Report from Dan Beaton on teaching Critical Thinking to students in Jaipur, India
With many schools closed and global travel heavily restricted during the covid crisis, Humanist Global Charity have faced limited opportunities to deliver critical thinking classes in 2020-2021. We have, however, made use of online teaching. We have also been working on creating resources for other educators to access.
In October 2020, critical thinking sessions commenced via zoom with students at the Neerja Modi School in Jaipur, India (a school keen to incorporate a module on critical thinking into their IB program).
Our CT teacher Dan Beaton delivered 8 sessions to 3 separate groups of students, with a total of approximately 45 students attending the online course until its completion in June 2021.

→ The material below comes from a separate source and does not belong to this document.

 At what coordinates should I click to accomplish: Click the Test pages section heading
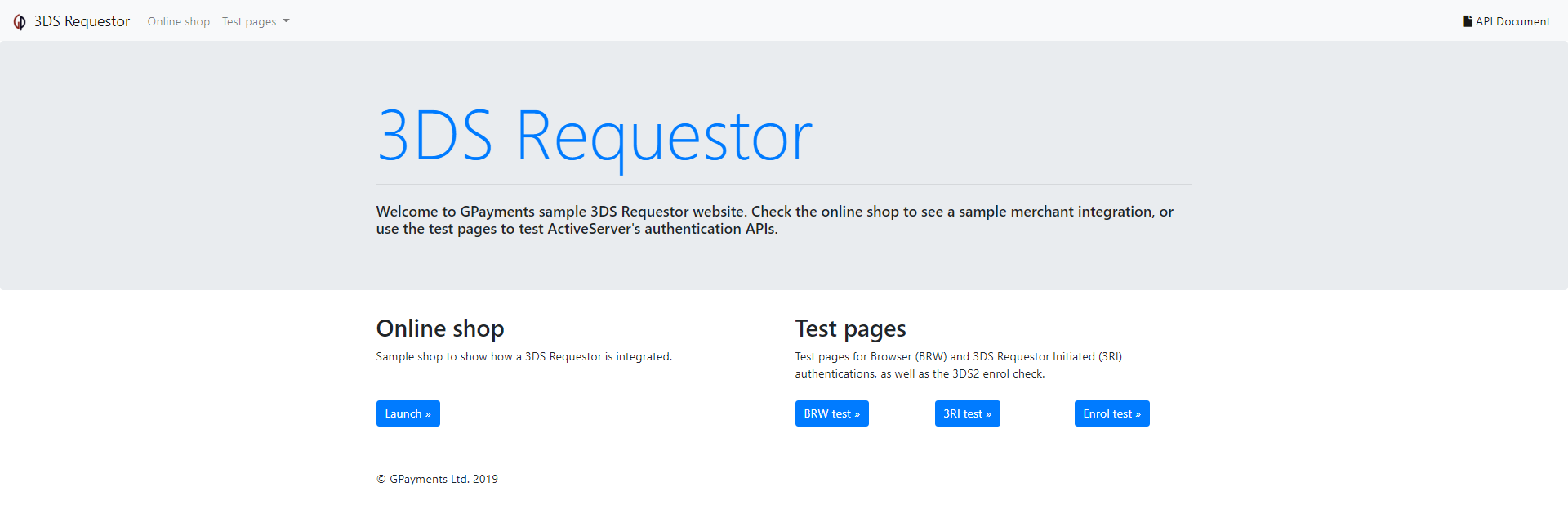[850, 328]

The sessions focused on beliefs and their justifications; evidence, and superstitions; identifying fallacies and psychological biases, and modern misinformation.
During the session on superstitions, students noted common features of folk beliefs around the worlds and explored the origins of these beliefs, notably in tradition and authority. Students were also able to see the role that confirmation bias, the placebo effect and the Barnum effect have in sustaining such superstitions once they are inculcated. A range of local superstitions were identified from the relatively harmless injunctions such as ‘do not cut nails after sunset’ to dangerous practices such as the tradition of baby tossing. Many such traditions and beliefs were seen as most common in the student’s grandparent’s generation and as such ‘on their way out’.
Nonetheless beliefs concerning caste were viewed as more incorrigible, as were beliefs like the sanctity of the cow as embedded within wider religious traditions.
In another lesson students worked on identify sources of misinformation in the media and developing their ability to identifying fake news, viral texts, and bad science reporting. Much of our discussion focused on conspiracy theories surrounding covid-19 and vaccinations. One group decided to focus their group work on a how the media in India still normalises child marriage.
A testimonial by one of the students at Neerja Modi School called Prannat claimed,
“The classes were great! Everything was explained explicitly, and the slides were concise. I thoroughly enjoyed the sessions and my favorite topics were fallacies, mental errors and biases, and justifying beliefs. I came across various ways in which a belief can be justified and how to critically analyse and then come to a conclusion.”